Texte à lire ::
La movida du dentiste - Clinic n° 11 du 01/11/2016
 

Clinic n° 11 du 01/11/2016

 

ÉQUIPE ET ESPACE

CATHERINE FAYE  

À 2 minutes du Passeig de Gràcia, l’une des plus grandes artères huppées de Barcelone, le cabinet dentaire d’Alfredo Riviello ne manque pas de caractère. Installé dans un ancien magasin de textiles du début du XXe siècle, il fait figure d’îlot de résistance face à une concurrence… Pas toujours loyale.

« Des cabinets dentaires, il y en a beaucoup à Barcelone. Mais il n’en existe qu’un seul différent des autres. » L’accroche du site Internet d’Alfredo Riviello peut surprendre. Mais nous sommes en Espagne. Et les rivalités entre les cabinets dentaires sont parfois rudes. Quelque 6 000 chirurgiens-dentistes rien qu’en Catalogne, un dentiste pour 1 000 habitants dans le pays, une situation économique et financière bouleversée par la crise, des mois restés sans gouvernement, un difficile retour des exilés… Dans ce contexte tendu, l’Espagne peine à se redresser et la profession dentaire joue des coudes. À n’importe quel prix. Trop d’universités privées (11 500 € le diplôme), pas de numerus clausus, des spécialisations postuniversitaires créées par les professeurs de facultés eux-mêmes dans le but d’obtenir des financements de banques, d’assurances ou de mutuelles privées (lesquelles montent leurs propres cabinets dentaires et les imposent à leurs adhérents), racolage publicitaire, sans compter la mainmise des centres dentaires low cost : le tableau est déconcertant. « Ici, après 5 années d’études sans pratique ni aucune expérience, les étudiants se retrouvent sur un marché saturé, incapables de soigner un patient. Ils ne savent même pas ce qu’est du silicone ! » se désole celui pour qui soins rime avec éthique et qualité. Récupérés par les franchises des grands groupes low cost, ces jeunes praticiens se lancent alors dans la profession, à tâtons, pour quelque 1 000 € mensuels. De piètres soins dentaires sur fond de corruption, l’Espagne n’en est pas loin. En 10 ans, la situation est devenue un problème de santé publique. Dans un tel environnement, comment Alfredo Riviello a-t-il su tirer son épingle du jeu ?

Données extraites ::
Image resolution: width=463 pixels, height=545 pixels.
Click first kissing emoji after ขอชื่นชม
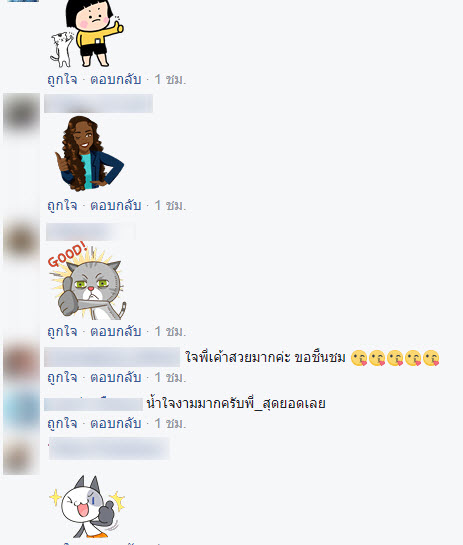point(359,358)
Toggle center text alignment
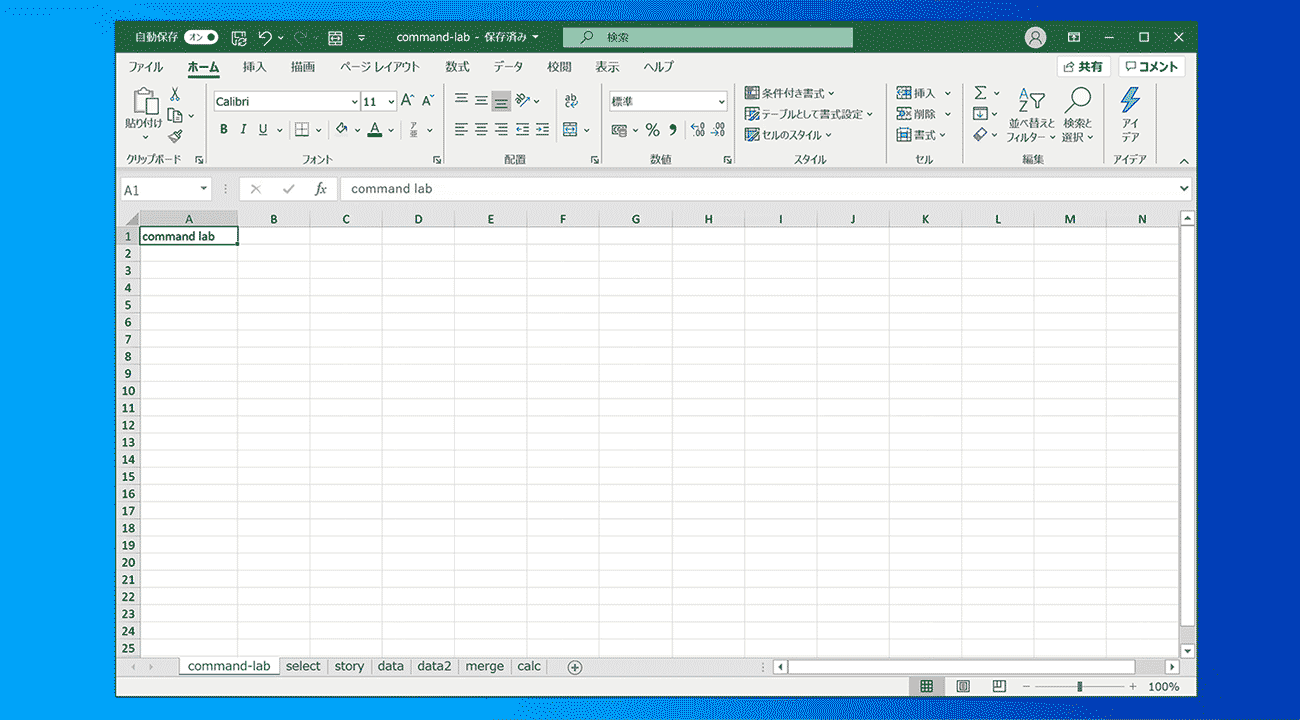 point(480,129)
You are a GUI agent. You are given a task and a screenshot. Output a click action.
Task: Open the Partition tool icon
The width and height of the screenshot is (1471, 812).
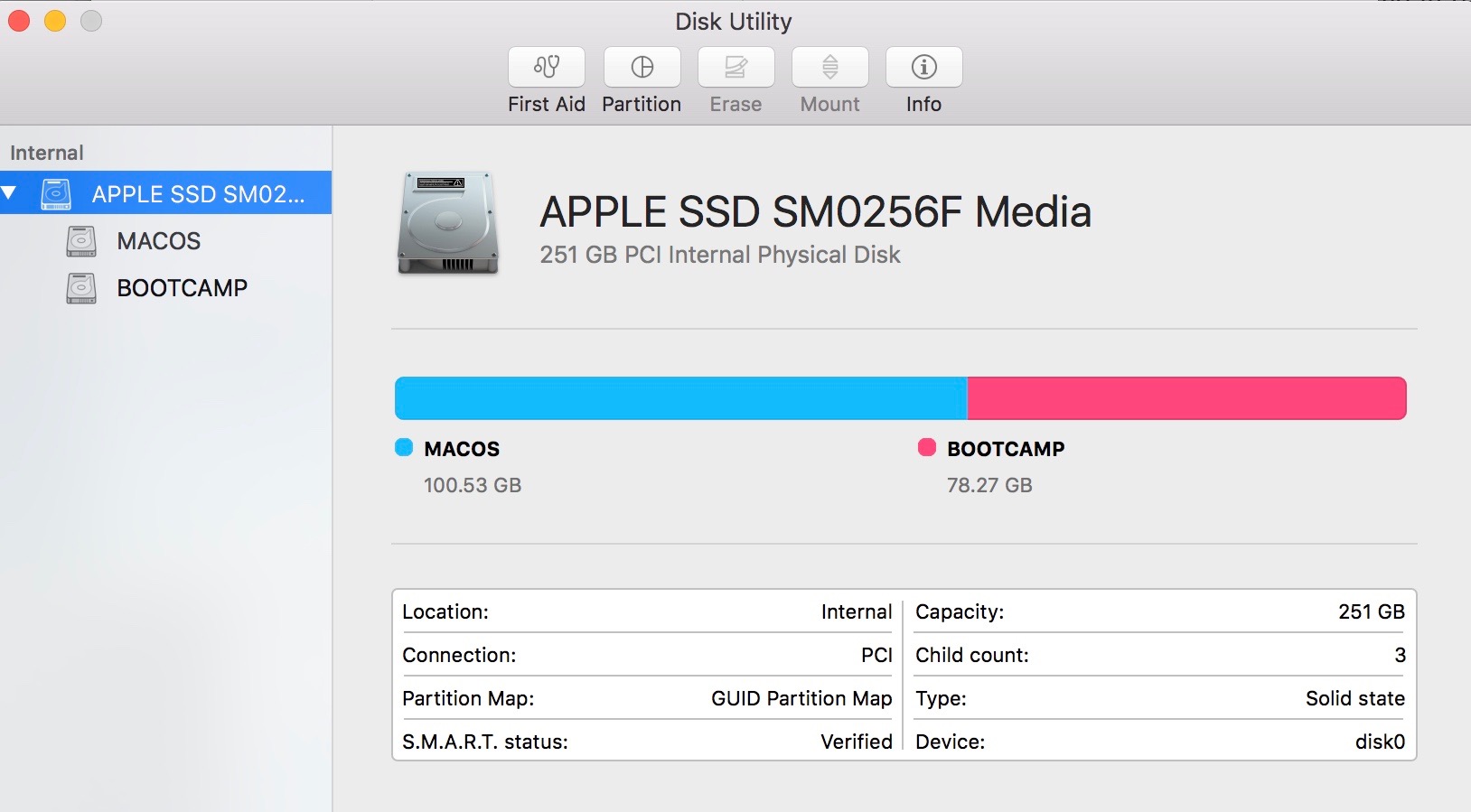642,67
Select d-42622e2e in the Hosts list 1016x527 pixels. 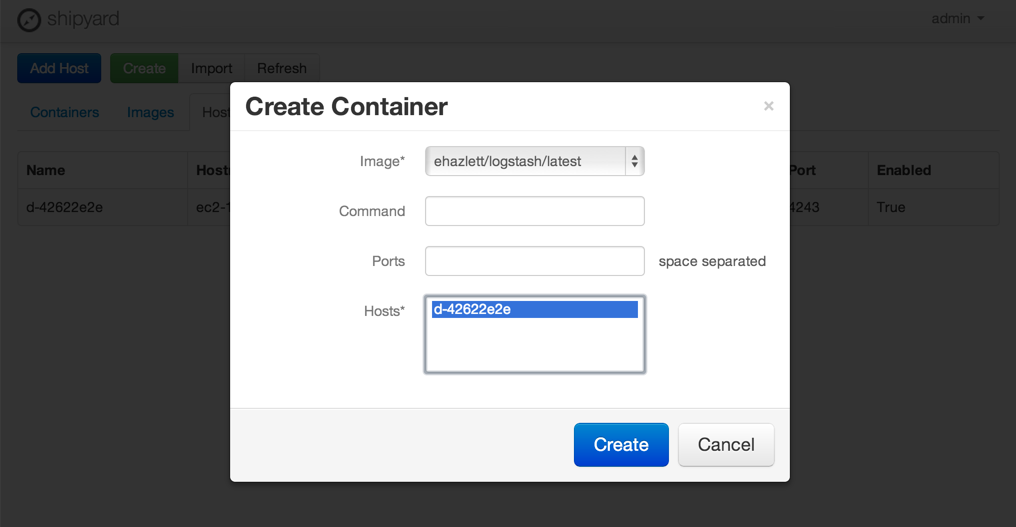coord(534,310)
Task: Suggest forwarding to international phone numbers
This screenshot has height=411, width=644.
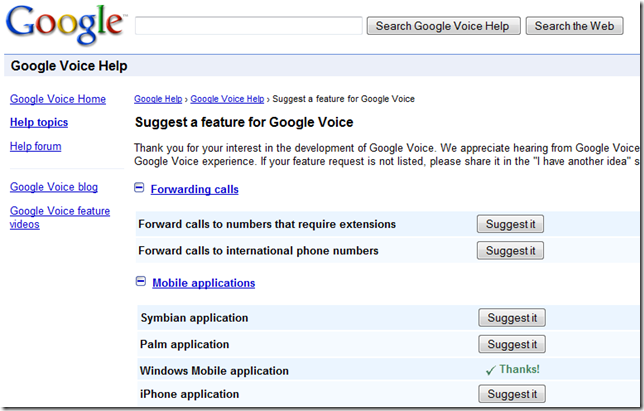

À vous ::
Recopiez à l'identique, dans l'article sur le cabinet dentaire, le passage allant de « À 2 minutes » jusqu'à « Pas toujours loyale. ». La liste n'a aucun rôle dans ce travail.

Réponse rédigée ::
À 2 minutes du Passeig de Gràcia, l’une des plus grandes artères huppées de Barcelone, le cabinet dentaire d’Alfredo Riviello ne manque pas de caractère. Installé dans un ancien magasin de textiles du début du XXe siècle, il fait figure d’îlot de résistance face à une concurrence… Pas toujours loyale.